Listed entries –
↓

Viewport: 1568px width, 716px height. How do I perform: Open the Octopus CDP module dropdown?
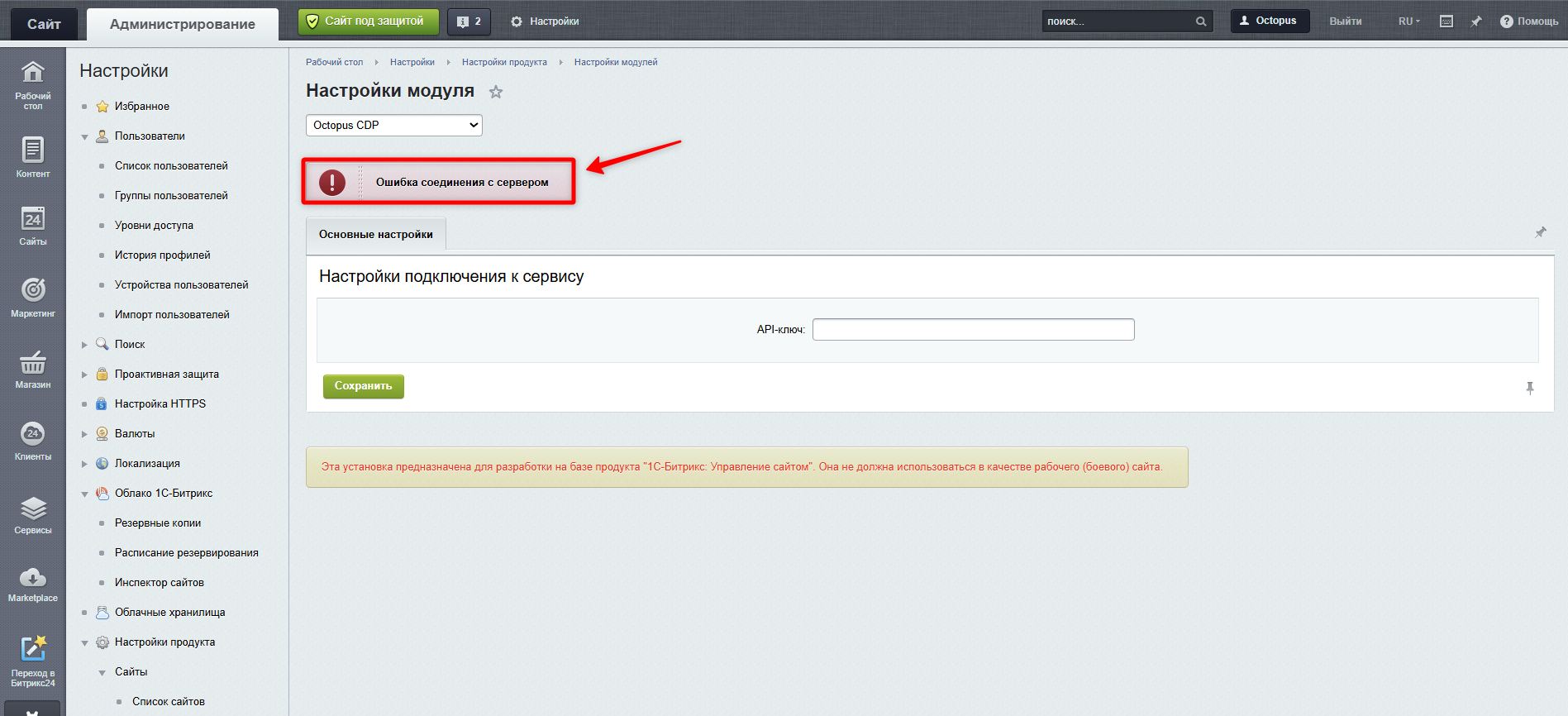(x=394, y=125)
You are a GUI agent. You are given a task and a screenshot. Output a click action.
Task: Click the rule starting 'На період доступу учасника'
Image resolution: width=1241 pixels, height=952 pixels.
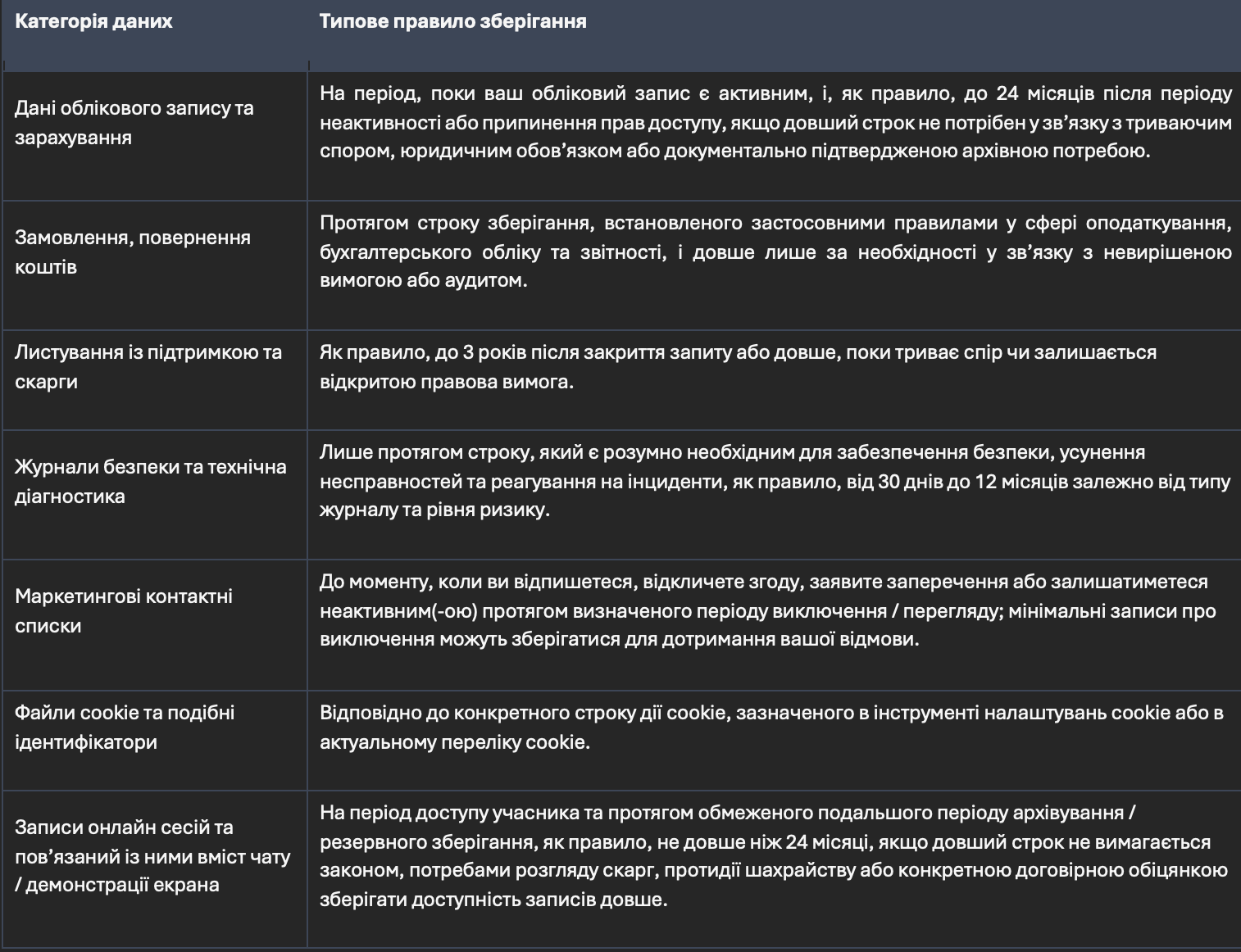(x=774, y=856)
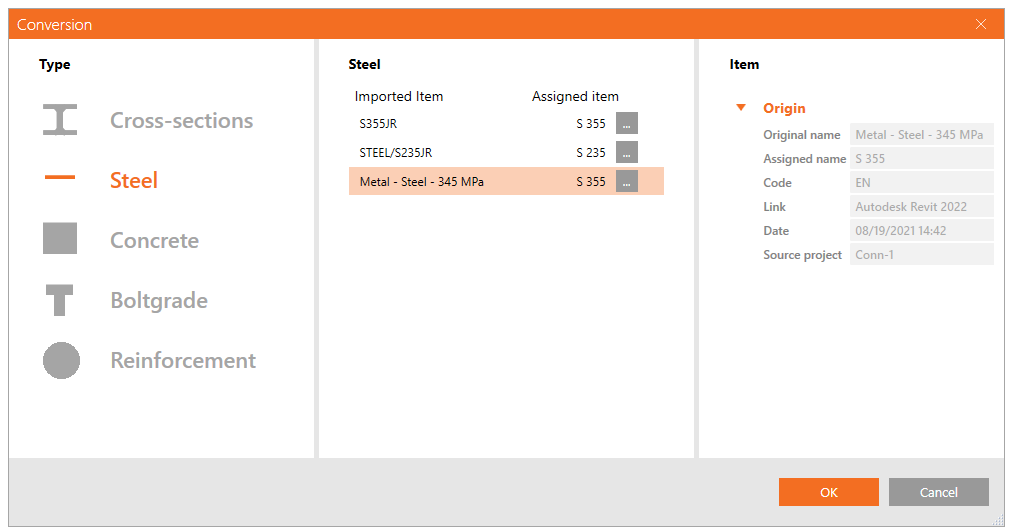Open assignment options for STEEL/S235JR

(627, 153)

↑

Task prompt –
Update the listing so that "screenshot" becomes "screen capture", with everything else left unchanged, and leave out the pictures.

Exercise result –
Viewport: 1568px width, 716px height. How do I perform: Open the Octopus CDP module dropdown?
(x=394, y=125)
You are a GUI agent. You are given a task and a screen capture. Output a click action.
Task: Click the rule starting 'На період доступу учасника'
Image resolution: width=1241 pixels, height=952 pixels.
(x=774, y=856)
Open assignment options for STEEL/S235JR

(627, 153)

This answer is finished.